Sorry, an error occurred while loading the content.

Re: [caplet] Am I paranoid enough?

Expand Messages
  • Mike Samuel
    2009/2/16 David-Sarah Hopwood ... So no surrogates? ... Why include FFEF? ... You may still be subject to encoding
    Message 1 of 7 , Feb 16, 2009
    • 0 Attachment
      2009/2/16 David-Sarah Hopwood <david.hopwood@...>
      >
      > Suppose that S is a Unicode string in which each character matches
      > ValidChar below, not containing the subsequences "<!", "</" or "]]>", and
      > not containing ("&" followed by a character not matching AmpFollower).
      > S encodes a syntactically correct ES3 or ES3.1 source text chosen by
      > an attacker.
      >
      > ValidChar :: one of
      > '\u0009' '\u000A' '\u000D' // TAB, LF, CR
      > [\u0020-\u007E]
      > [\u00A0-\u00AC]
      > [\u00AE-\u05FF]
      > [\u0604-\u06DC]
      > [\u06DE-\u070E]
      > [\u0710-\u17B3]
      > [\u17B6-\u200A]
      > [\u2010-\u2027]
      > [\u202F-\u205F]
      > [\u2070-\uD7FF]

      So no surrogates?

      > [\uE000-\uFDCF]
      > [\uFDF0-\uFEFE]
      > [\uFF00-\uFFEF]

      Why include FFEF?

      > AmpFollower :: one of
      > '=' '(' '+' '-' '!' '~' '"' '/' [0-9]
      > '\u0027' '\u005C' '\u0020' '\u0009' '\u000A' \u000D'
      > // single quote, backslash, space, TAB, LF, CR
      >
      > (ValidChar excludes format control characters, and some other
      > characters known to be mishandled by browsers. AmpFollower is
      > intended to exclude characters that can start an entity reference.)
      >
      > S is inserted between "<script>" and "</script>" in a place where a
      > <script> tag is allowed in an otherwise valid HTML document, or
      > between "<script><![CDATA[" and "]]></script>" in a place where a
      > <script> tag is allowed in an otherwise valid XHTML document.
      > The HTML or XHTML document starts with a correct <!DOCTYPE or
      > <?xml declaration respectively, and is encoded as well-formed
      > UTF-8.
      >
      > Are these restrictions sufficient to ensure that the embedded
      > script is interpreted as it would have been if referenced from
      > an external file, foiling any attempts of browsers to collude
      > with the attacker in misparsing it?

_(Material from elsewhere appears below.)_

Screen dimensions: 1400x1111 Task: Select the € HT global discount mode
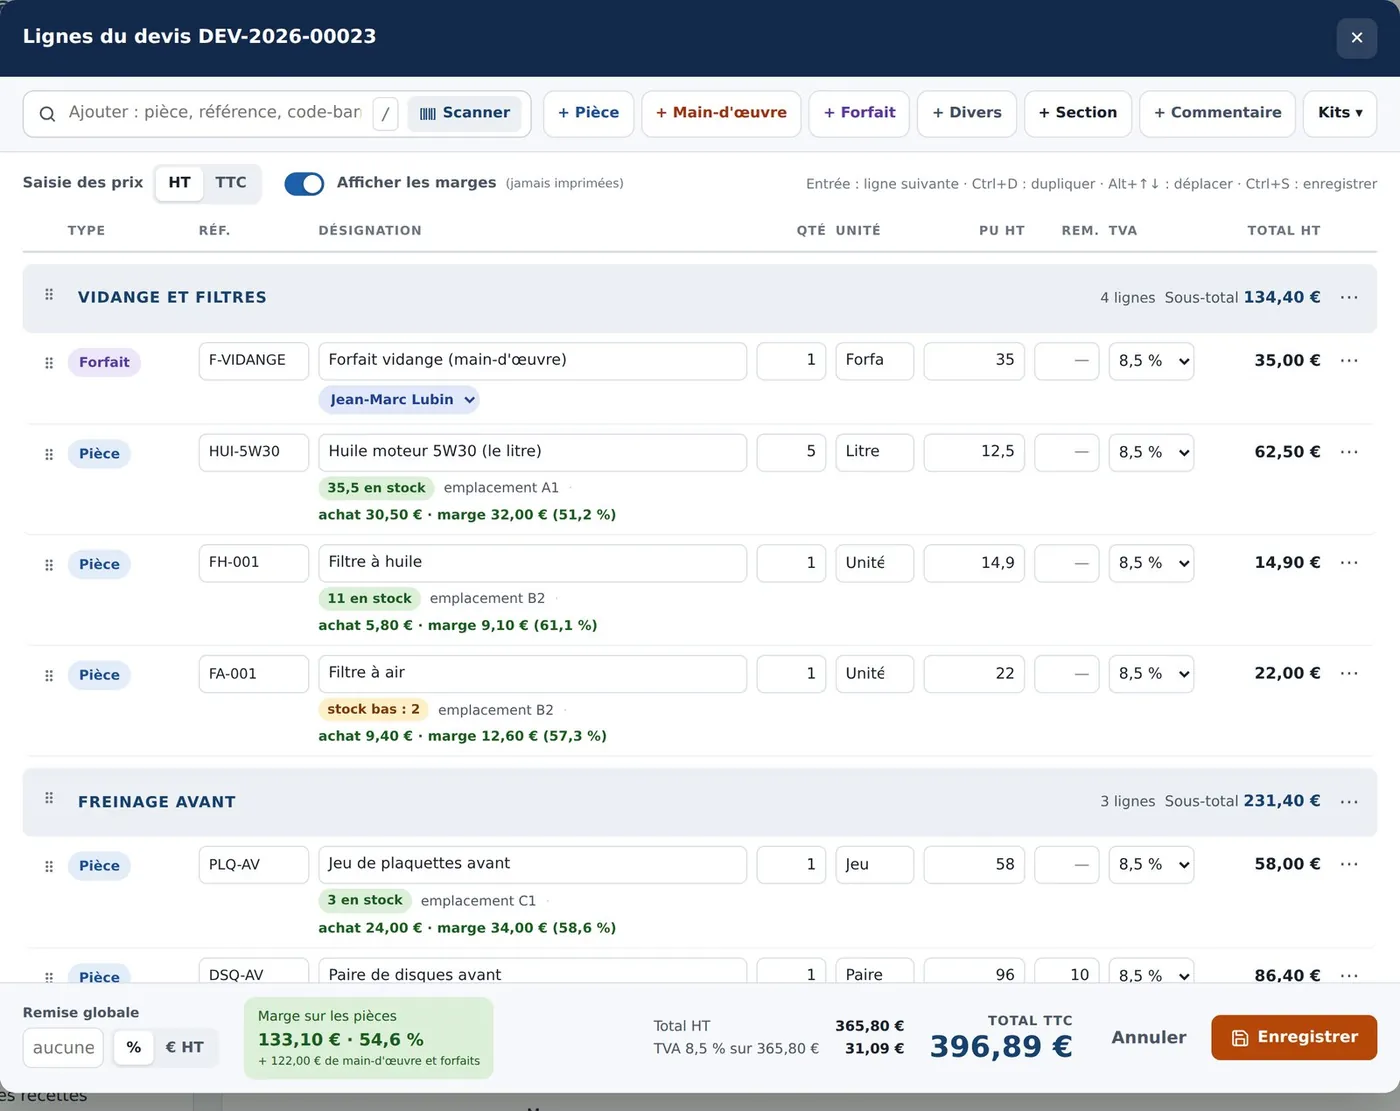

      You may still be subject to encoding attacks. I'm sure there are
      valid scripts that look like UTF-7, so if the script appears in the
      first 1024B, you might need to make sure it's preceded by a <meta>
      element specifying an encoding, and/or use the XML prologue form that
      specifies an encoding.

      > Are some of the restrictions unnecessary?
      >
      > --
      > David-Sarah Hopwood ⚥
    • David-Sarah Hopwood
      ... Correct. They re not characters (or even noncharacters ). ... It s unassigned, and there s no particular reason to exclude it. ( uFFF0- uFFF8 are also
      Message 2 of 7 , Feb 17, 2009
      • 0 Attachment
        Mike Samuel wrote:
        > 2009/2/16 David-Sarah Hopwood <david.hopwood@...>
        >> Suppose that S is a Unicode string in which each character matches
        >> ValidChar below, not containing the subsequences "<!", "</" or "]]>", and
        >> not containing ("&" followed by a character not matching AmpFollower).
        >> S encodes a syntactically correct ES3 or ES3.1 source text chosen by
        >> an attacker.
        >>
        >> ValidChar :: one of
        >> '\u0009' '\u000A' '\u000D' // TAB, LF, CR
        >> [\u0020-\u007E]
        >> [\u00A0-\u00AC]
        >> [\u00AE-\u05FF]
        >> [\u0604-\u06DC]
        >> [\u06DE-\u070E]
        >> [\u0710-\u17B3]
        >> [\u17B6-\u200A]
        >> [\u2010-\u2027]
        >> [\u202F-\u205F]
        >> [\u2070-\uD7FF]
        >
        > So no surrogates?

        Correct. They're not characters (or even "noncharacters").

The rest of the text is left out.